野望へ


         7 巻




43話 寂しさ


 ……ねぇモコナ。オレ、そんなに解り易かったかなぁ?
 これでも、そんなの見せないように頑張ってたつもりなんだけどな。
 モコナにはなんでもお見通しなんだねー。
 オレが上辺だけでしか笑えてないことも、いっぱいいっぱいなことも。
 全然強くないことも、恐がってることも。
 ─── あの、まさか、黒たんのことは、バレてない、よねぇ……?

「寂しい人は分かる」かぁ……
 小狼君は解るよ。サクラちゃんに忘れられちゃったんだもんね。そりゃあ寂しいよね。
 でも黒ぽんもそうなの? やっぱり知世姫のところに帰れないから?
 ……そうだよね。あんなに帰りたがってるんだもんね。そっかー。
 オレは…… そうだね。オレも、寂しいよ。

 この国で暮らして、自分たちの家があって。
「ただいま」 とか 「おかえり」 とか(誰かさんは言ってくれないけど)言い合って、そんなママゴトみたいな生活。
 ほんの一時のことに過ぎないって判ってるから、寂しいよ。
 この旅だって、いつか終わりが来るって判ってるから寂しいよ。
 そうならないように、なるべく関わりあいにはなりたくなかったんだけど…… 無駄な抵抗だったね。
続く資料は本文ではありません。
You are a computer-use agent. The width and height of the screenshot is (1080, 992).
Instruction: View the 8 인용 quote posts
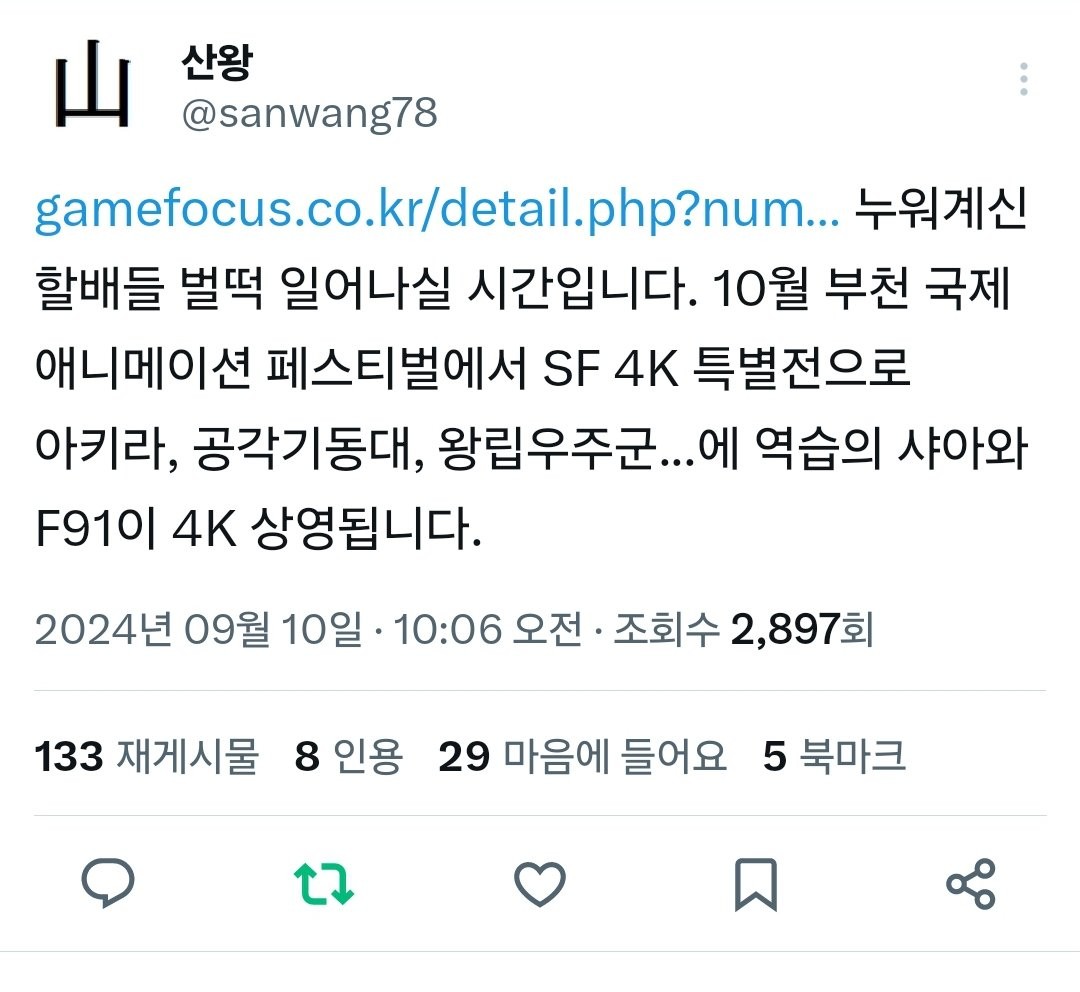click(x=349, y=756)
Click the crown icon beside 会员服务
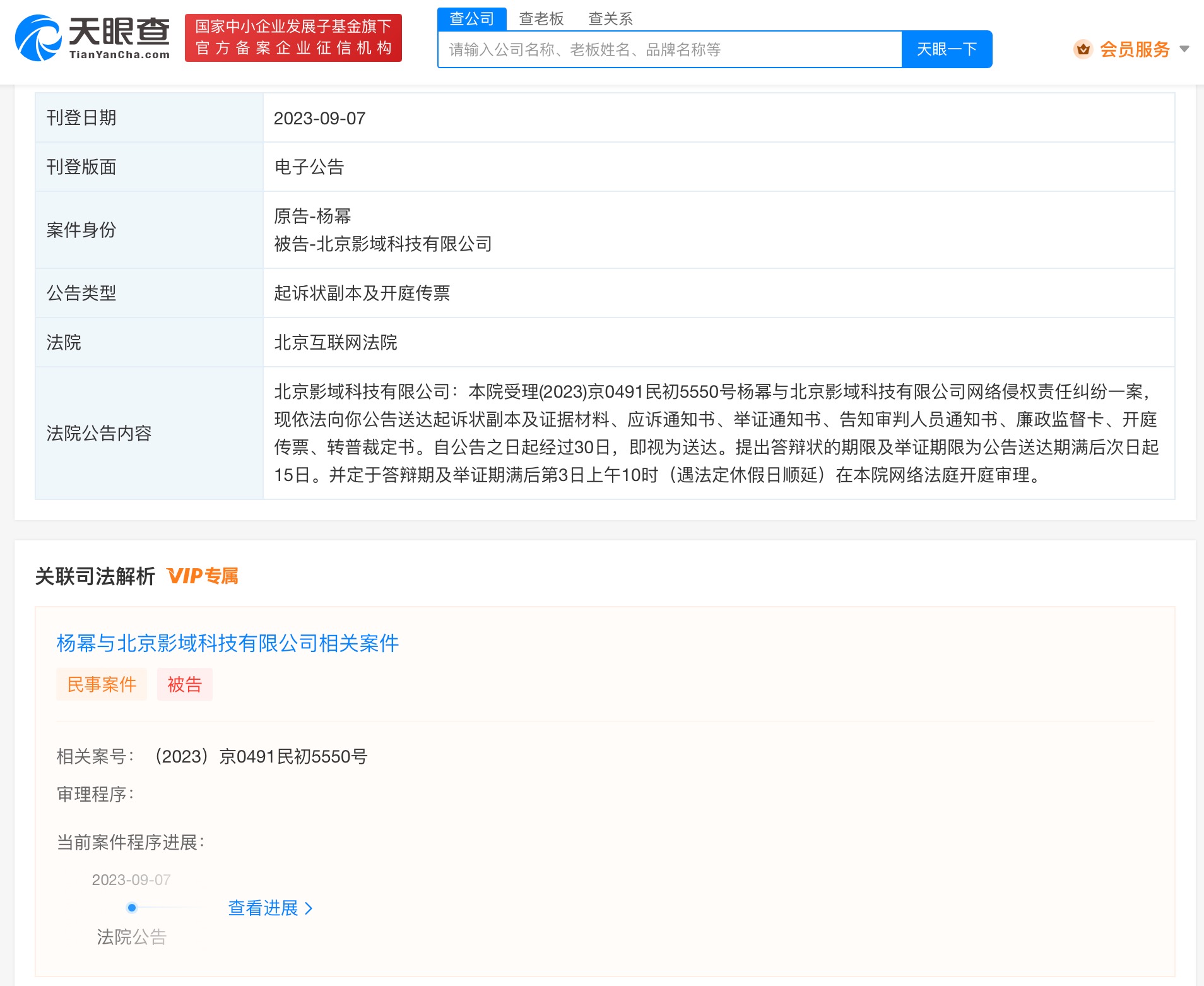Viewport: 1204px width, 986px height. click(1083, 49)
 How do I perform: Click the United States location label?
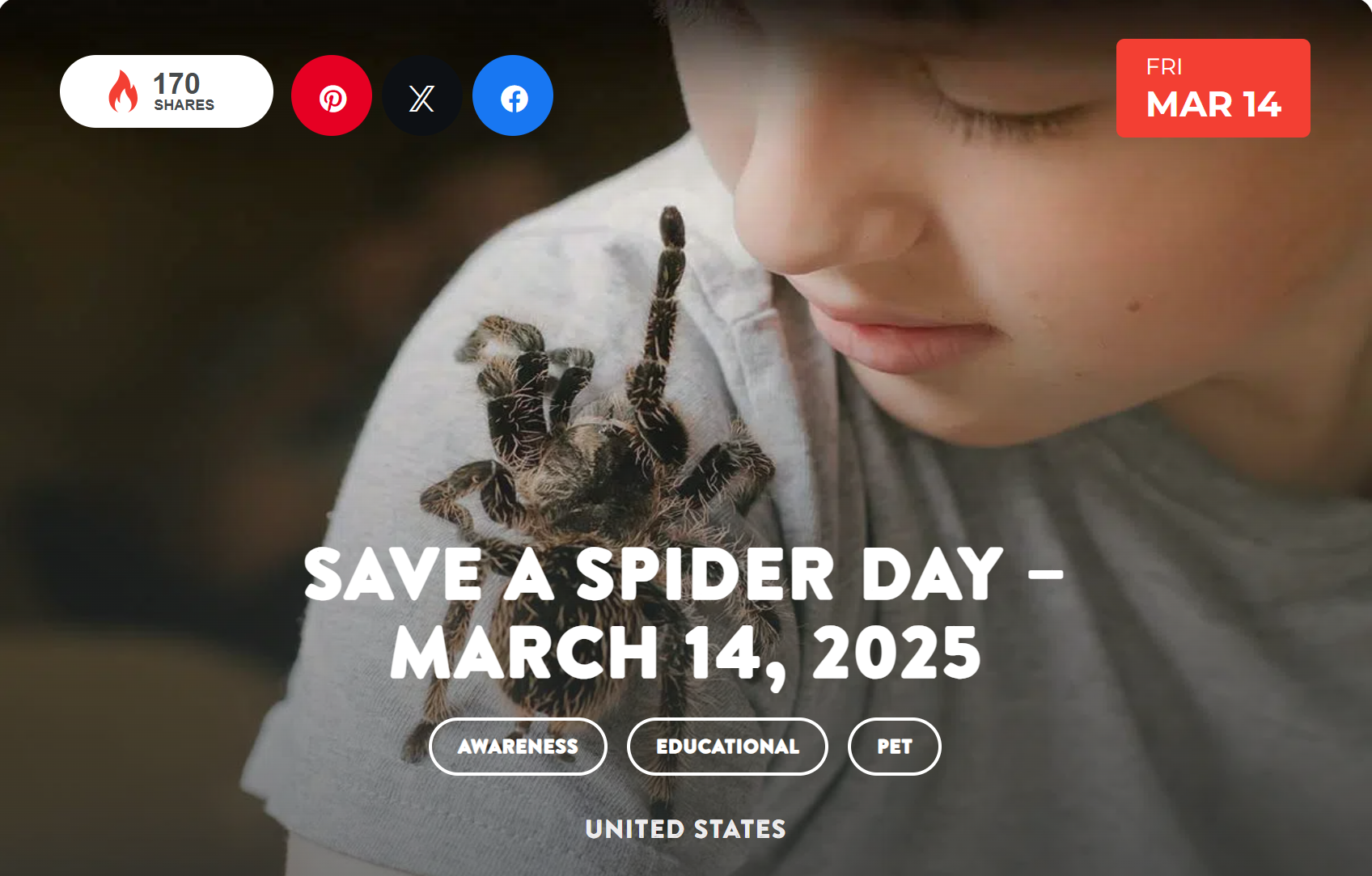click(x=686, y=829)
 サクラちゃんだけは、違うんだね。そっかー、あったかいんだぁ。
 でもね、記憶が増えていくたびに、小狼君のことを思い出せないのが寂しくなるんじゃないかなぁ。
 そんなことには、ならないといいな。
 サクラちゃんにはこんな痛み、抱えて欲しくないもの……

 まだ本調子じゃないのに、今できる限りのことを精一杯やろうとするサクラちゃん。
 そういういい子には、こっちもできる限り手助けしてあげたい気になるよね。
 できることもやらないオレには眩し過ぎることもあるけど、大事にしてあげたくなっちゃうんだー。
 せめてサクラちゃんの 『あったかい感じ』 を減らさないように、オレも頑張るからね。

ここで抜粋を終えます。